#### [TASK PROMPT]
Can you edit the stretch of data from the line containing "Task: Click the" through the end of the data so that "beside" becomes "next to", keeping everything else unchanged? Leave the pictures out of your answer.

Start of RECORD SET

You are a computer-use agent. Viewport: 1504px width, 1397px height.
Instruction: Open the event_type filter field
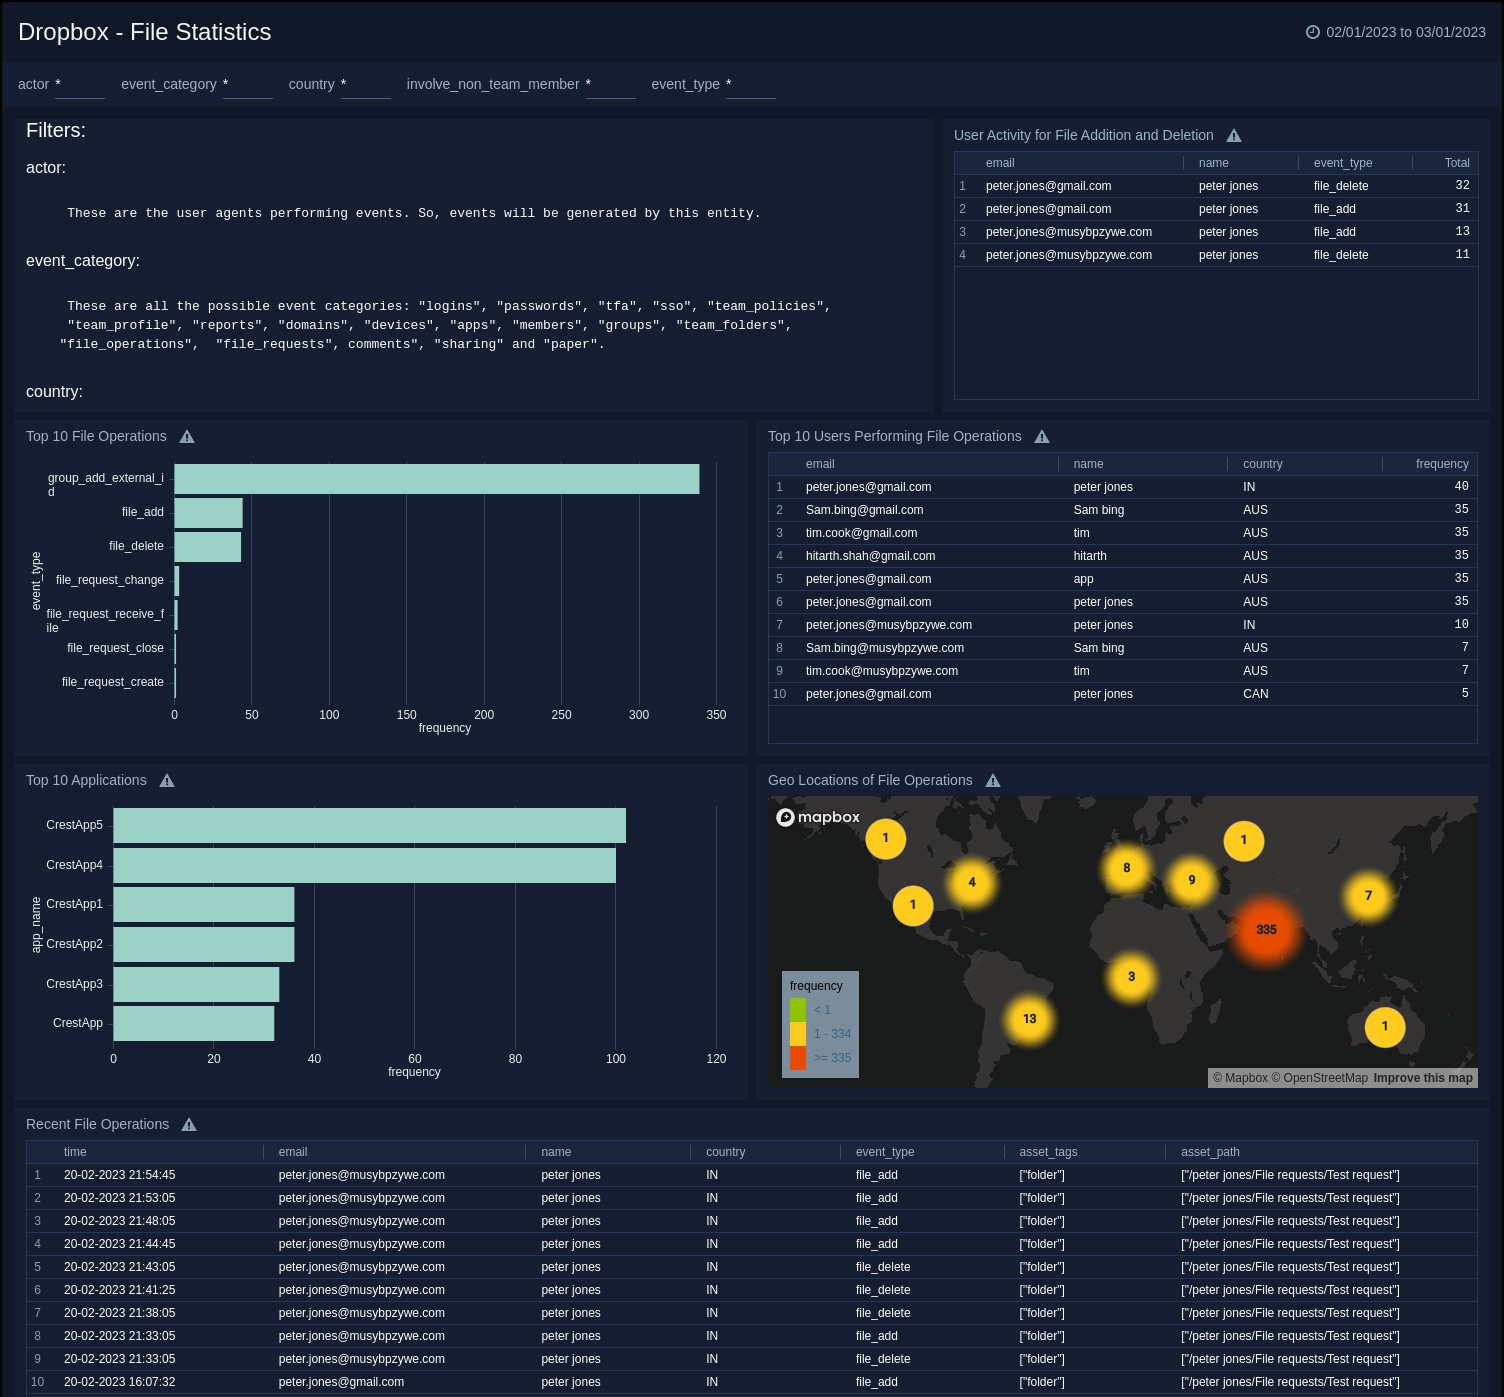(751, 90)
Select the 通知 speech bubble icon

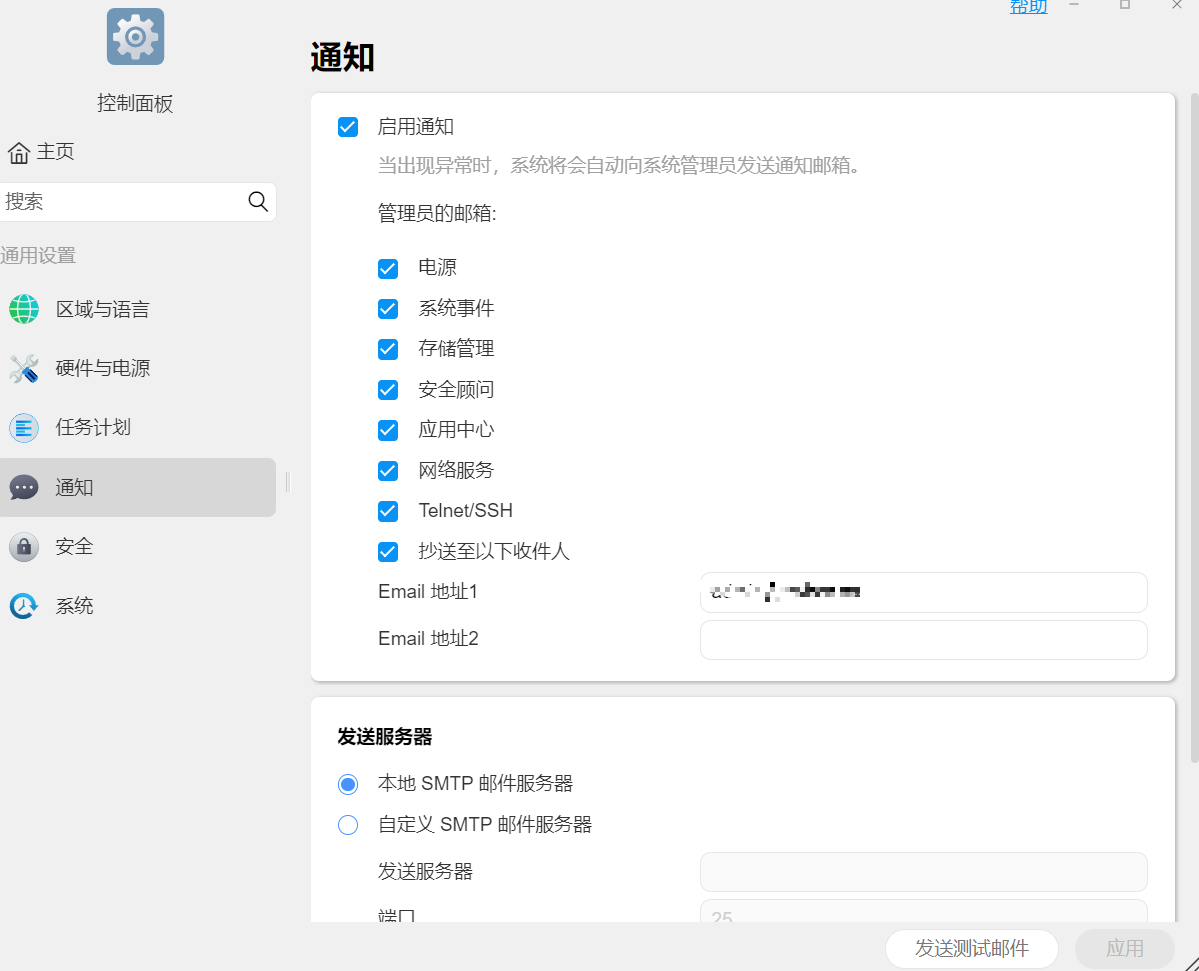(24, 488)
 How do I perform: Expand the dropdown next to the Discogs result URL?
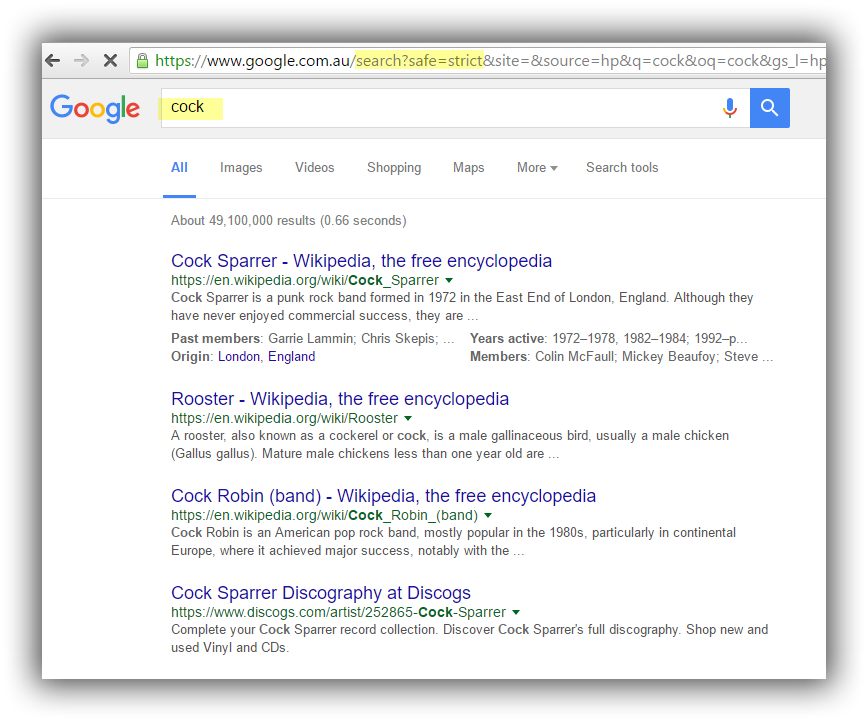coord(516,612)
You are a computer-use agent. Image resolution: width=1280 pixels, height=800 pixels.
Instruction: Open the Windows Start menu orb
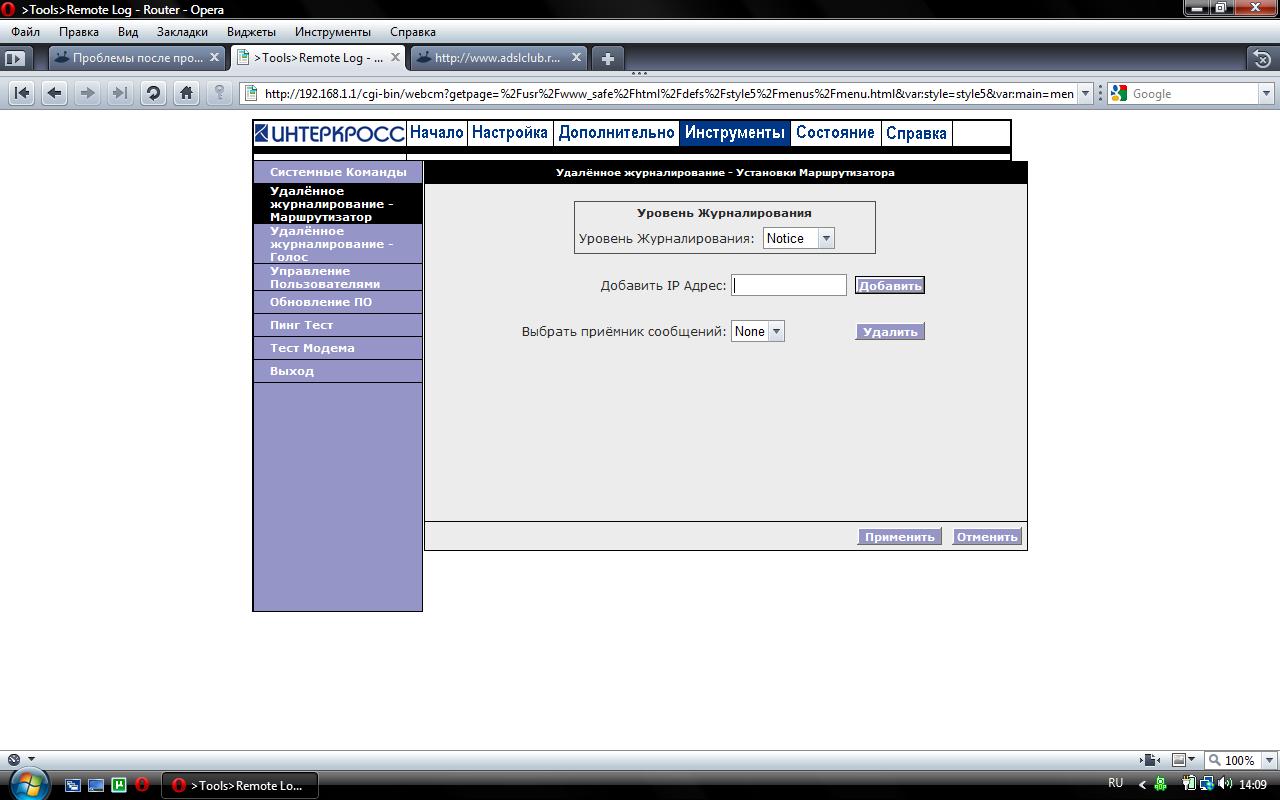point(28,784)
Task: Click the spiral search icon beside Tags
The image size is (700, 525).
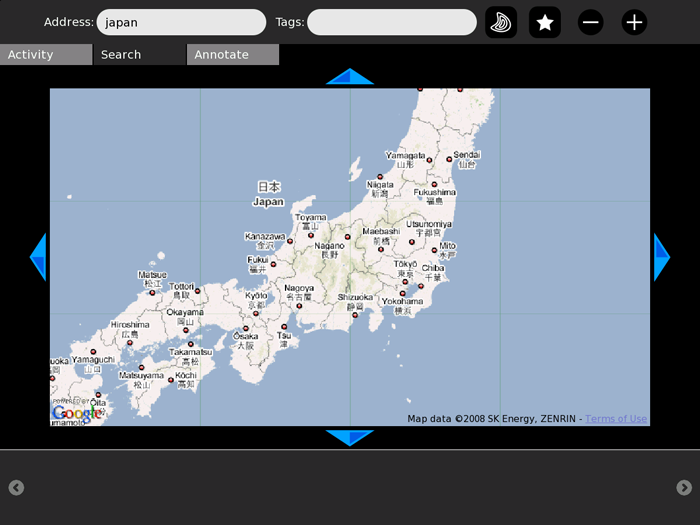Action: (501, 22)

End of RECORD SET

#### [OUTPUT FOR THIS EXERCISE]
Task: Click the spiral search icon next to Tags
The image size is (700, 525).
Action: (501, 22)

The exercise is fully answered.